Graber has observed the same relations in the pupa of Chironomus, the efferent genital tubes in both sexes being separate, so that there are two vaginal passages and two penes present. Palmén comments on these relations in the dipterous insects, remarking that during metamorphosis certain parts of the terminal abdominal segments are reduced, while others are hypertrophied; hence the points of insertion of the cords referred to becoming the openings of the vasa are carried within the abdomen; and this part of the integument becomes an unpaired section. In these insects, also, there is an unpaired vesicula seminalis, but its morphological nature (whether formed from the integumental duct or the fused vasa deferentia) can only be settled after special investigation.

In the Lepidoptera, also, it has been shown by Herold, Suckow, Bessels, and recently with full details by Jackson, that the paired larval oviducts are at first solid, but become tubular early in pupal life. A little later, their cavities open into that of the azygos or unpaired oviduct. The paired oviducts open in the female caterpillars on the hind edge of the 7th abdominal segment, afterwards uniting with the unpaired vagina of the 8th segment, which is developed from the hypodermis.

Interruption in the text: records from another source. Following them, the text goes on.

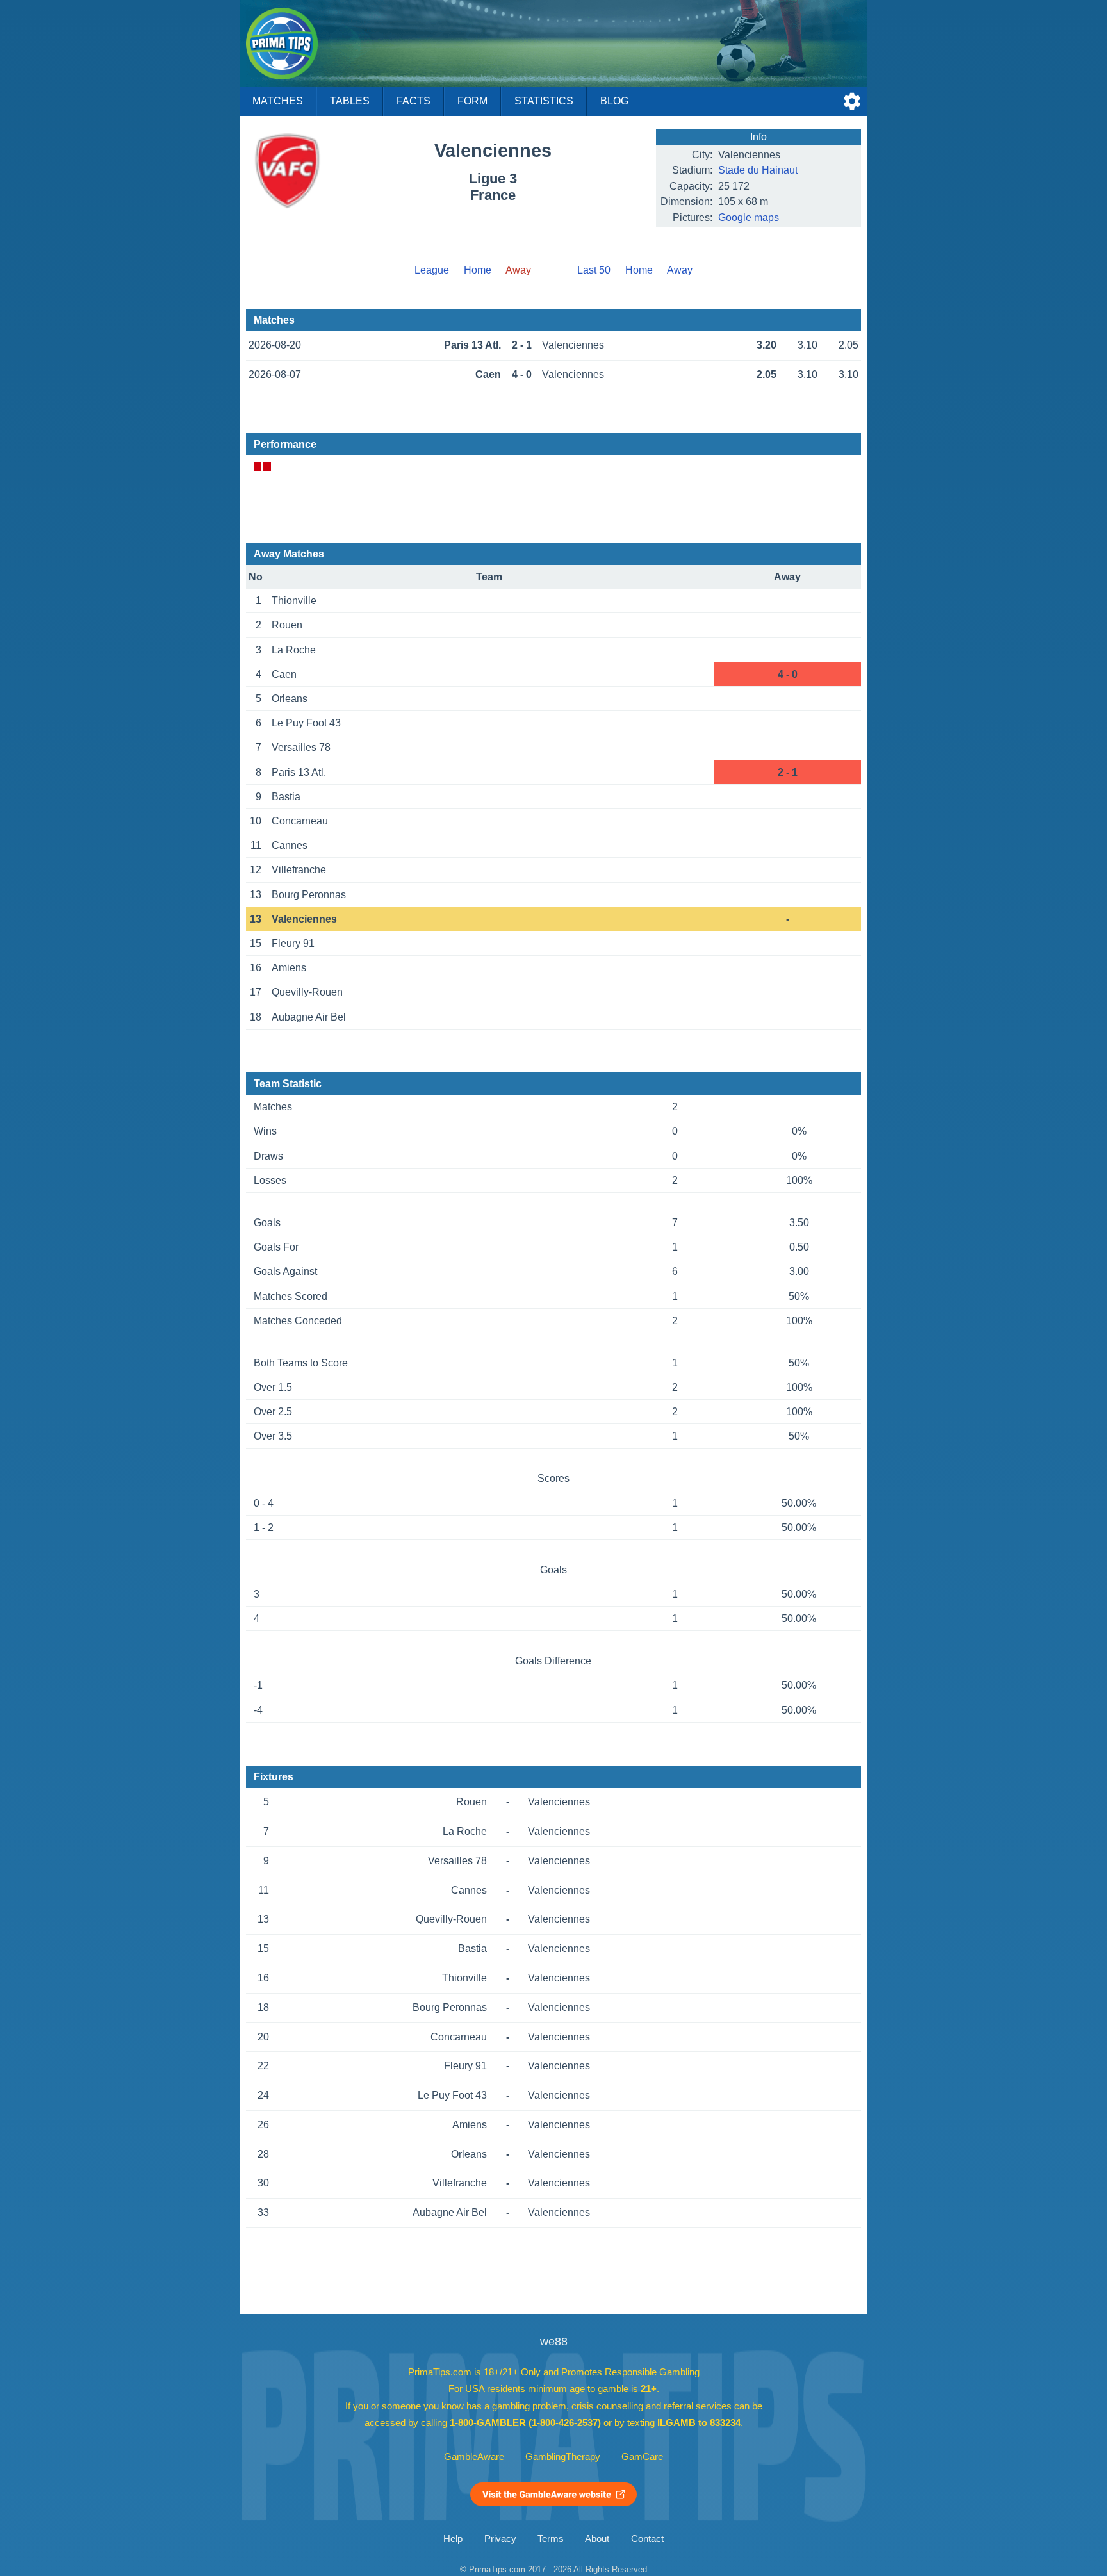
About (597, 2539)
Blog (614, 100)
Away (680, 270)
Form (472, 100)
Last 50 (594, 270)
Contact (647, 2539)
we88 (554, 2341)
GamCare (642, 2457)
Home (477, 270)
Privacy (500, 2539)
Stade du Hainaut (758, 170)
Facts (413, 100)
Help (453, 2539)
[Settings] (852, 101)
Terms (550, 2539)
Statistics (543, 100)
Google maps (748, 217)
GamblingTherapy (562, 2457)
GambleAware (474, 2457)
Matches (277, 100)
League (431, 270)
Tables (350, 100)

Jackson adds that there are three stages traceable in the evolution of the genital ducts of Lepidoptera: “an ephemeridal stage, which ends towards the close of larval life; an orthopteran stage, indicated during the quiescent period preceding pupation; and a lepidopteran stage, which begins with the commencement of pupal life.”

As a summary of these results it appears that the genital organs of insects consist of two morphologically different elements: 1. the primitive internal paired structures (testes with the vasa deferentia; ovaries with the ovarian tubes), and 2. integumental structures (Fig. 464). In the most primitive winged insects (Ephemeridæ) the latter structures are only represented by the two external sexual openings, the entire reproductive system being paired. The paired parts become in the more highly differentiated forms united into single parts, while, a, a common integumental division, grows in, forming the ductus ejaculatorius, or the vagina; or, b, the inner passages anastomose together, i.e. the openings fuse together; or, c, both of these cases occur at once; or, finally, we have d, where the superfluous paired parts by reduction become single.

Fig. 464.—Evolution of the unpaired from the paired sexual organs of insects: A-E, male organs. The parts arising by invagination of the integument indicated by thick black lines. A, an Ephemerid. B, Forficula auricularia. C, nymph of Orthoptera in general. D, Œdipoda. E, Cetonia aurata. F, female organs of Æschna.—After Palmén, from Lang.

The male ducts open behind the 9th, the female passages of Ephemerids behind the 7th abdominal segment, those of other insects behind the 8th, except in the Stylopidæ (Strepsiptera), in which they open much in front.

Figure 464 graphically shows their relation. In the Odonata (F) the chitinous lining or integumental invagination extends inwards where the two oviducts begin, in the Coleoptera (E) the vagina, bursa copulatrix, and receptaculum seminis being lined by a thick chitinous layer. While in Perla the two seminal ducts pass directly into the copulatory organ, in the Coleoptera they open into the unpaired ductus ejaculatorius at a distance from the copulatory organ.

The morphological results obtained by Palmén, and for the Lepidoptera by Jackson, were apparently confirmed from an embryological point of view by Nusbaum, from observations on the development of the sexual passages in two genera of Pediculidæ, and are as follows:—

1. The prevalent impression that the larval ducts unite with each other and give origin to the whole system of sexual ducts is incorrect; they form only the vasa deferentia or the oviducts.